Pubblicato in Gazzetta Ufficiale (GU Serie Generale n.15 del 19-1-2017) il Decreto Ministeriale del 9/12/2016 che disciplina l'indicazione dell'origine del latte in etichetta.
La normativa "orizzontale" sull'etichettatura degli alimenti (Regolamento 1169/2011) stabilisce che l'origine delle materie prime va indicata solo se tale omissione "possa risultare fuorviante" per il consumatore. Su tale disposizione generale si innesta la normativa "verticale" specifica per ogni settore: ora, con il Decreto, vengono fornite le regole alla base dell'indicazione dell'origine del latte nel latte preimballato e derivati.
Il Decreto si applica ai seguenti prodotti preconfezionati:
- latte e crema di latte;
- yogurt, kefir e altri tipi di latte e creme fermentate o acidificate;
- burro e altre materie grasse provenienti dal latte; creme lattiere spalmabili;
- formaggi, latticini e cagliate;
- latte sterilizzato a lunga conservazione, latte UHT a lunga conservazione.
Per "latte" si intende sia quello vaccino, che quello bufalino, ovi-caprino, d'asina e di altra origine animale.
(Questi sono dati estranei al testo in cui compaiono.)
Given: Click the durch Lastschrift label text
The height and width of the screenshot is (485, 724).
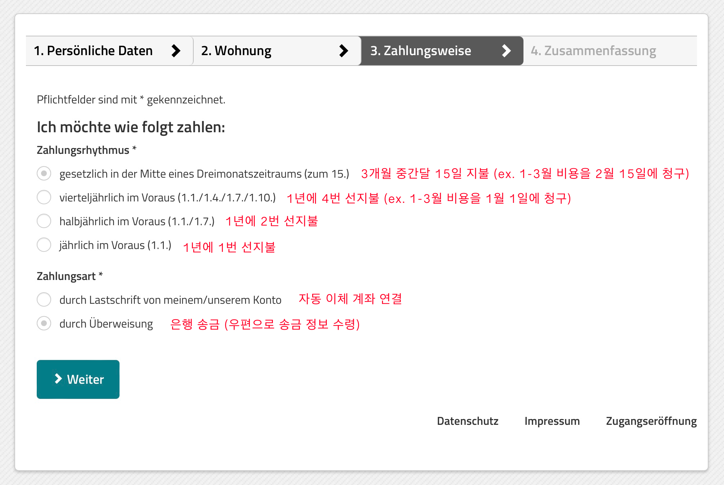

L'indicazione di origine del latte o del latte usato come ingrediente nei prodotti lattiero-caseari prevede l'utilizzo in etichetta delle seguenti diciture:
a) «Paese di mungitura»: nome del Paese nel quale è stato munto il latte;
b) «Paese di condizionamento o di trasformazione»: nome del Paese nel quale il latte è stato condizionato o trasformato.
Qualora il latte o il latte usato come ingrediente nei prodotti lattiero-caseari, sia stato munto, condizionato o trasformato:
- nello stesso Paese, l'indicazione di origine può essere assolta con l'utilizzo della seguente dicitura: “origine del latte”: nome del Paese;
- nel territorio di più Paesi UE, per indicare il luogo in cui ciascuna singola operazione è stata effettuata, possono essere utilizzate le seguenti diciture: “latte di Paesi UE” per l'operazione di mungitura, “latte condizionato o trasformato in Paesi UE” per l'operazione di condizionamento o di trasformazione;
- nel territorio di più Paesi extra-UE, per indicare il luogo in cui ciascuna singola operazione è stata effettuata, possono essere utilizzate le seguenti diciture: “latte di Paesi non UE” per l'operazione di mungitura, “latte condizionato o trasformato in Paesi non UE” per l'operazione di condizionamento o di trasformazione.
Il Decreto entrerà in vigore il 19 aprile 2017.